Spoorwegen in Winterswijk & Omstreken
OverzichtDe auteur van dit boek is in 1960 geboren in de buurtschap Henxel bij Winterswijk. In 1963 betrok de familie Ligtenbarg een huis op de Hoge Hazel, een zijstraat bij de overweg Misterweg in Winterswijk. In die jaren was het goederenvervoer bij NS nog van grote omvang en was Winterswijk een rangeerstation.
Het rangeren geschiedde door de goederenwagens op een kopspoor te trekken en ze dan door middel van afstoten over de verschillende sporen uit te sorteren. Tussen dit kopspoor en het rangeerterrein lag de overweg, die dan ook regelmatig gesloten was, tot ergernis van het snel toenemende aantal weggebruikers. Er was in die jaren dus genoeg tijd om naar de passerende treinen en goederenwagens te kijken.
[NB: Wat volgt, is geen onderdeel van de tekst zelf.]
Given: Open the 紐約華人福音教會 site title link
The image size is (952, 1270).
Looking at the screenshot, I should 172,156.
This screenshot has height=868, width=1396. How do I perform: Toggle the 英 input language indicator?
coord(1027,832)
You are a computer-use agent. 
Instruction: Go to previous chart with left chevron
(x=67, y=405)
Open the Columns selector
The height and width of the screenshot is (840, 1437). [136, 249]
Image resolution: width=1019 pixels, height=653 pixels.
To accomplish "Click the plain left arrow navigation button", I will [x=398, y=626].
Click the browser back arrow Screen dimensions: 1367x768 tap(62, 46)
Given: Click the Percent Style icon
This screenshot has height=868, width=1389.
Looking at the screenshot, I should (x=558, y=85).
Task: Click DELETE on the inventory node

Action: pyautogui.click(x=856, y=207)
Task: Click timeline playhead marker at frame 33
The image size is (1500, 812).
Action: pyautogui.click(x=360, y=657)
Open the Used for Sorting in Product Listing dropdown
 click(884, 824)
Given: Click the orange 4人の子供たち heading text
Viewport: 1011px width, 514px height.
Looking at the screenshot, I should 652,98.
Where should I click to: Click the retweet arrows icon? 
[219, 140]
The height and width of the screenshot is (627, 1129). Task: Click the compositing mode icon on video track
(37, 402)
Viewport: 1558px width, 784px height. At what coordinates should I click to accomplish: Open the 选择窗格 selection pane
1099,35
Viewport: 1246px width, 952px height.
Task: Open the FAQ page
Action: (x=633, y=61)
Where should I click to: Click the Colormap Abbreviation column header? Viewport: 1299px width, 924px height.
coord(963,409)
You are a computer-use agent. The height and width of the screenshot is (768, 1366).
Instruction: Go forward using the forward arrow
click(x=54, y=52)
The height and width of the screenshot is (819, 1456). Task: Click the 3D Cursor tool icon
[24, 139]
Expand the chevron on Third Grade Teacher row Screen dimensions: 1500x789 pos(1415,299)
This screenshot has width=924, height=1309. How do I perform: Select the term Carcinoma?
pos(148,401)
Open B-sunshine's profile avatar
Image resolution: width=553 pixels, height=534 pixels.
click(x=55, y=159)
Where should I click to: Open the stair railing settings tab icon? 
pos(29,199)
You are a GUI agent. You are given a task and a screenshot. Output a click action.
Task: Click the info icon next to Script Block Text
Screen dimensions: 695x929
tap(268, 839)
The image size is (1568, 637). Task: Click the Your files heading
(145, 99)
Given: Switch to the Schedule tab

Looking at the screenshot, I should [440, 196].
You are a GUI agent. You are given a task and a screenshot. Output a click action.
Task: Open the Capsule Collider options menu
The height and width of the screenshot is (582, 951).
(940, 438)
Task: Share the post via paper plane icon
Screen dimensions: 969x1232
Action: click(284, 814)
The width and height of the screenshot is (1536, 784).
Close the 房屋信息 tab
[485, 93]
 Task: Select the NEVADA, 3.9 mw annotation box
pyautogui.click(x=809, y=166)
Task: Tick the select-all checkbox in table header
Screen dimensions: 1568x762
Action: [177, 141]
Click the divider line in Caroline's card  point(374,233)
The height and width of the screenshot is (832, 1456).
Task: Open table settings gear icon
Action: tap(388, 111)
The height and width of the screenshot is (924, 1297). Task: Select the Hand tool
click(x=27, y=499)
Wat je als kind waarneemt, dat ga je later verzamelen en daar denk je vaak aan terug. Er zijn maar weinig mensen van deze generatie, die het goederenverkeer in Winterswijk nog bewust hebben meegemaakt. Het rangeren aan de overweg Misterweg, de seinhuizen, de mechanisch bediende semen en wissels, het aan- en afkoppelen van de wagens; al dit handwerk was in de jaren zestig nog aanwezig, ongeveer zoals in de beginjaren van de Winterswijkse stations. Ook was er nog stoom: de Nederlandse Spoorwegen hadden inmiddels dieseltractie, maar in Duitsland reden nog dagelijks stoomlocomotieven en deze waren ook in Winterswijk "in het wild" te zien.
In 1970 verhuisde de familie Ligtenbarg opnieuw en eindigde het dagelijks bekijken van de treinen. Geen ernstig verlies: kort daarna stopte de NS hier met het rangeren en kreeg Winterswijk veel minder goederenwagens te verwerken. De steeds korter wordende goederentreinen naar Duitsland kregen, voor zolang het nog duurde, een diesellocomotief als trekkracht. Station Winterswijk werd een vervallen en grotendeels ongebruikt spoorterrein, nauwelijks nog interessant om lang rond te kijken.
Daarom zijn deze zeven jaren van treinen kijken belangrijk geworden. Later volgden de oprichting van Het GOLS-station, het verzamelen van foto's en documentatie en een verzoek voor het maken van een boek voor de Vereniging Het Museum in 1986. Dit alles leidde in 1989 tot een boek over de spoorwegen in en rond Winterswijk. Nu, in de 21e eeuw, zijn "Privatisering" en "Light Rail" de toverwoorden: wie denkt nu nog aan de kolenmijnen, de textielfabrieken, de verzending van pakketten, het vervoer van vee en vlees, de wagens met kunstmest en de treinen vol met steenkool?